The last decade has seen an independent music revolution powered by the Internet. A developing band like OK Go rockets to national attention on the strength of a clever YouTube video. Clap Your Hands Say Yeah sells thousands of records based on blog buzz, and Sufjan Stevens sells out concert halls solely on the basis of Internet play. Fans have never had such a dizzying array of music choices before, and artists have never had an easier time reaching receptive audiences.
Two words make this all possible: net neutrality. Plainly, net neutrality is the principle that protects the open Internet. It means that everyone has equal online access, and can experience the lawful content of their choice. It also lets musicians reach their fans directly, without interference from gatekeepers and middlemen.

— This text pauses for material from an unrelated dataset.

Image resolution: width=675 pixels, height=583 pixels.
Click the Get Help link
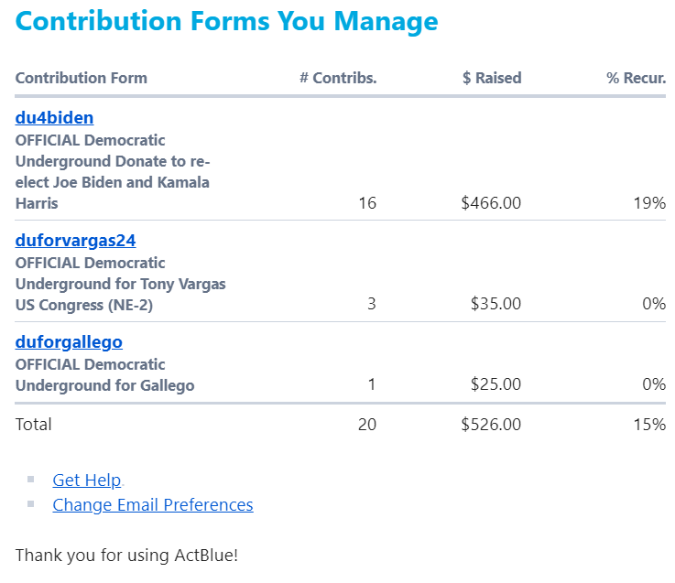pyautogui.click(x=87, y=480)
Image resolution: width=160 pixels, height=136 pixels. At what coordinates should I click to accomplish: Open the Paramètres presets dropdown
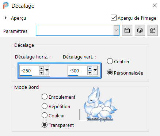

But recent decisions are threatening the web we know and love. Big telecom and cable companies like AT&T and Comcast want to charge content providers a fee for the faster delivery of their sites. Imagine logging on to your favorite band’s website, only to have it take forever to load because they couldn’t to afford to (or didn’t want to) pay a toll. Or maybe you’re simply redirected to to a site not of your own choosing, where the artist only gets a fraction of the revenue from your purchase.
If we lose net neutrality, musicians could lose a connection to their fans, and listeners could find it harder to connect with their favorite artists.
Network neutrality is a tricky term since both sides in the debate have claimed it. But it’s easy to take a step back and see the type of common sense principles that should guide access to the Internet. Here is the type of net neutrality that the Future of Music Coalition advocates:
- Provide equal access to all web sites and online services. ISPs should not use their “pipes” to give preferential treatment to those that are willing to pay for it. Likewise, one type of content should not arrive faster than another. An email with a text attachment should not be prioritized over one with an MP3 attachment.
- Encourage creative, technological and economic innovation. Unequal access to the web could stunt this growth and hurt business competition. Competition — not choices by the big ISPs — should determine what succeeds or fails on the Internet.
- Foster democratic participation for all citizens: an individual should be able to reach any web site regardless of its origin. An ISP should not block your access to a competitor’s web site or block access to certain sites for political reasons.
High speed Internet service shouldn’t be something available only to those in the higher income or more densely populated areas. Like the electric company, an ISP has a responsibility to ensure all citizens have access to high-quality Internet service through widespread broadband deployment. To require anything less is to effectively create a second class of citizens that are unable to learn about and participate in the digital economy that has revolutionized the world in the last ten years.